В комнате было тепло, уютно, сквозь растаявшие окна виделся кусок снежной Оби, старый осокорь на берегу, угол сельского Совета с красным флатом на крыше. Участковый рассказывал медленно, останавливаясь, задумываясь; слушая его, Качушин то расхаживал по кабинету, то присаживался на табуретку, то останавливался возле печки со скрещенными руками на груди.
– Вот, почитай, и все, Игорь Валентинович, – закончил Анискин. – Первое убийство в моей деревне, и самое плохое дело, что сдох Казбек.
Участковый медленно подходил к Качушину; приблизился, нагнулся, ласково и просительно положил руку на плечо следователю.
– И последнее дело, Игорь Валентинович. Мне шестьдесят третий год, я в деревне сорок лет живу и каждого человека знаю до ниточки. – Он вздохнул и помолчал. – Так что среди деревенских я всякого человека знаю, какой к этому делу близкий, а вот среди леспромхозовских…
Вдруг что–то произошло с Анискиным: он ссутулился, словно умываясь, провел пальцами по бледному лицу, потом вяло опустил руки.

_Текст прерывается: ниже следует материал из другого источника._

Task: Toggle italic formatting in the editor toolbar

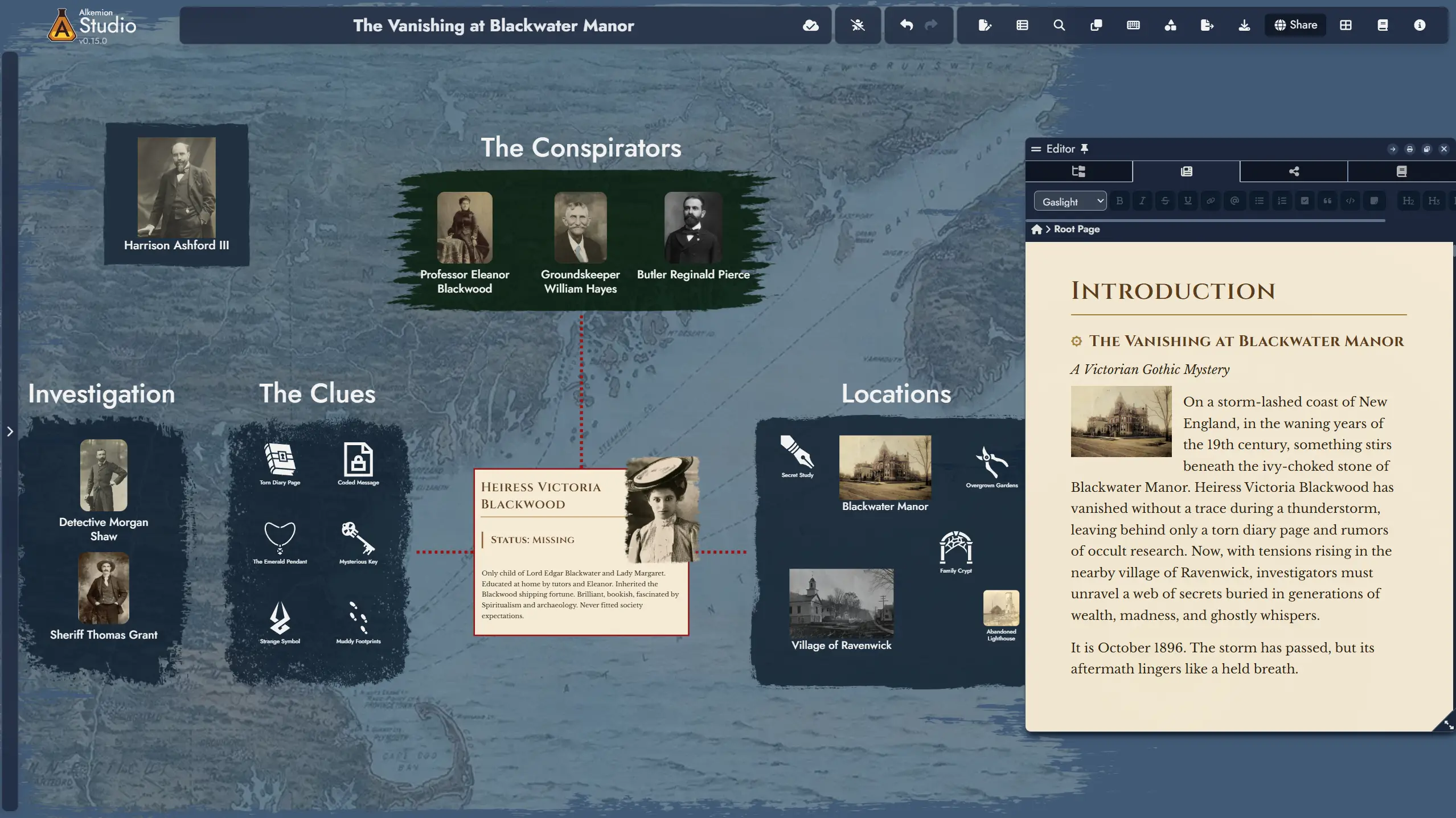Action: pyautogui.click(x=1142, y=200)
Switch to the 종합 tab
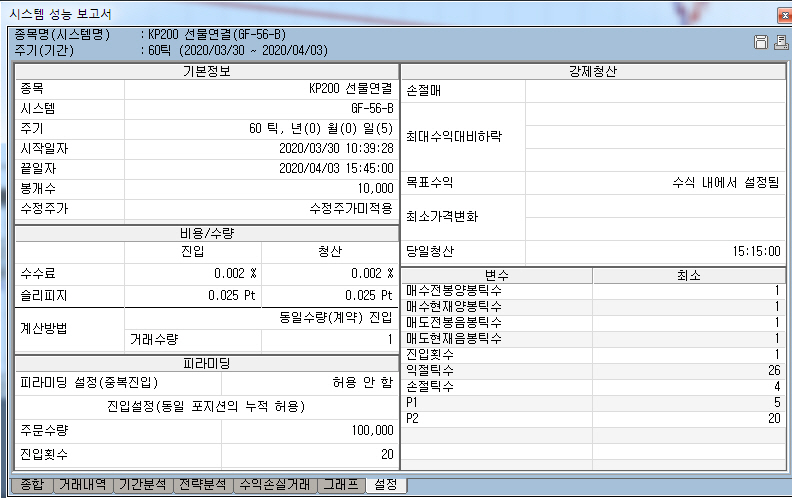The height and width of the screenshot is (500, 793). (32, 485)
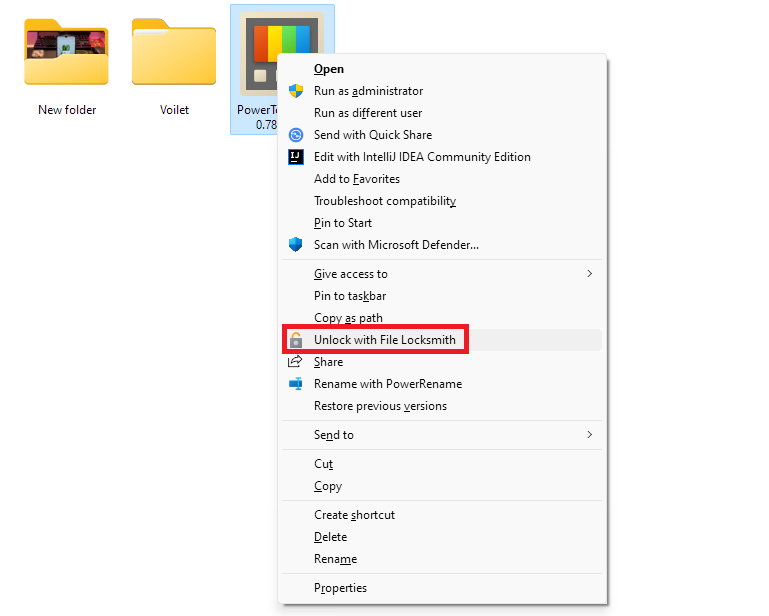Choose Copy as path
This screenshot has width=769, height=616.
(348, 318)
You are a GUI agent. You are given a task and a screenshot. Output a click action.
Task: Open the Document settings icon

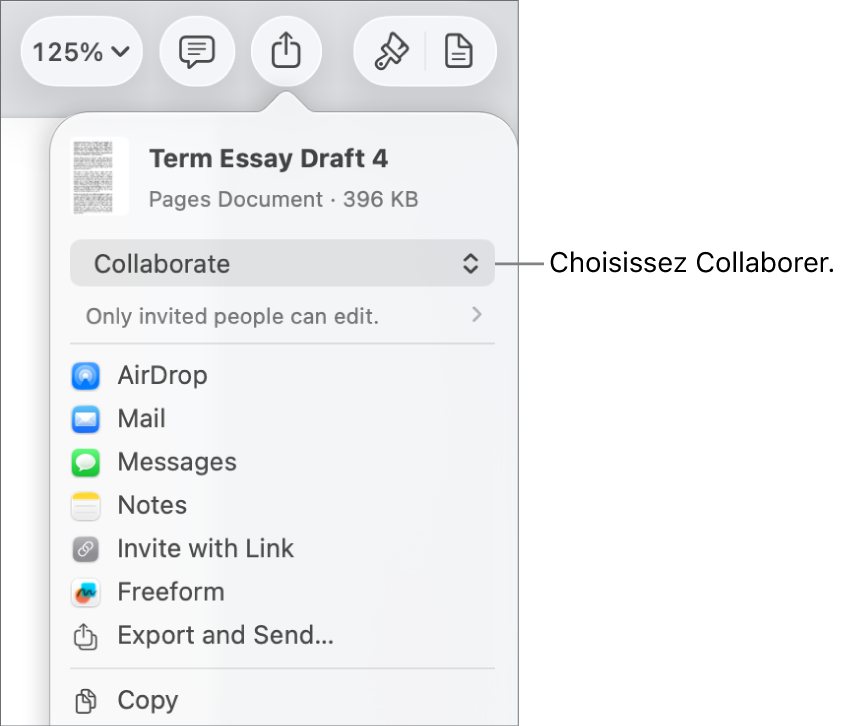[x=459, y=51]
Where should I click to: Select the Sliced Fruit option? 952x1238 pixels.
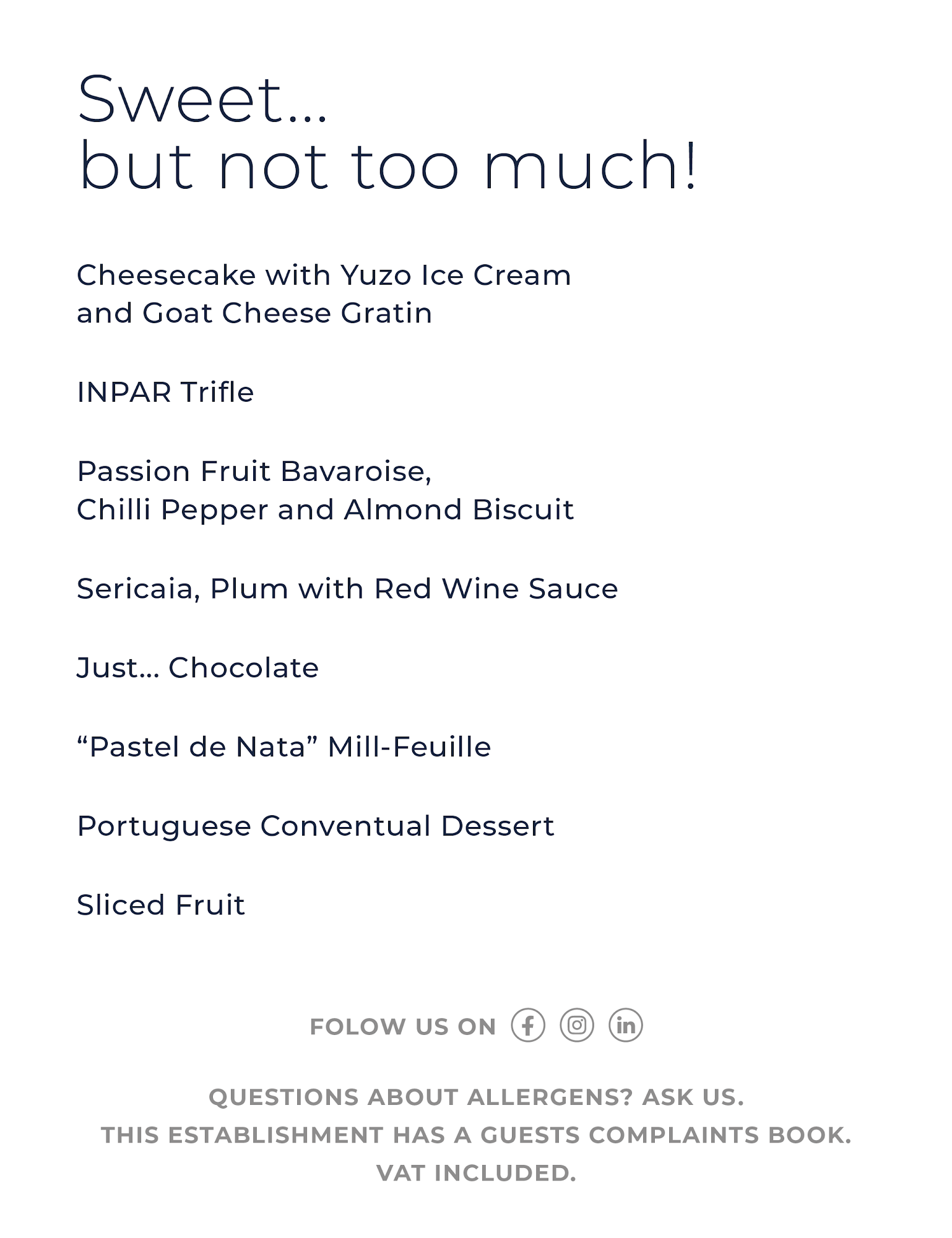(160, 905)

– Тут такая история, Игорь Валентинович! Как дело доходит до леспромхозовских, то я становлюсь хуже слепого котенка.
Анискин смотрел в окошко, но казалось, что не видит он ни Оби, ни осокоря, ни сельсоветского флага. В прошлое глядел Анискин, и в зрачках отражался перевернутый старый осокорь.
– Вот такая история, Игорь Валентинович, – повторил он. – Так что я тебе ничем не могу помочь по леспромхозовским.
Участковый и следователь сидели рядом, падал на их лица тусклый дневной свет, и Качушин, наконец, разглядел, что у Анискина серые глаза. Веки у него были пухлые и тяжелые, так что издалека не усматривалось, что глаза у него круглые, блестящие и теплые. И если кожа лица серела, у губ лежали глубокие старческие складки, то блеск глаз был молодым, чистым.
– Я так рассуждал, Игорь Валентинович, – сказал участковый. – Кто мог Степана убить? Конечно, браконьер. Им он житья не давал. Это про деревенских, а вот про леспромхозовских я ничего сказать не могу. – Он покачал головой, вынул из кармана небольшую бумажку, расправил ее на колене, прочел: – Михайла Колотовкин, Иван Бочинин и Флегонт Волков. Эти были ночью в тайге, когда Степан Мурзин погинул. Митрий Пальцев, кажется, в тайге не был, но это надо еще проверить. Все остальные жители, Игорь Валентинович, в ночь убийства сидели дома. Мала деревня, кажный человек на счету.
Участковый тоненько вздохнул, покачав головой, стал смотреть в окно на реку. Было слышно, как воздушные потоки надавливают на окна милицейского дома, как постукивает на крыше неплотно прибитая доска.
– А самое главное, Игорь Валентинович, что преступник – такой человек, которого хорошо знал Казбек. Это опять же Михаил Колотовкин, Иван Бочинин и Флегонт Волков. А из леспромхозовских…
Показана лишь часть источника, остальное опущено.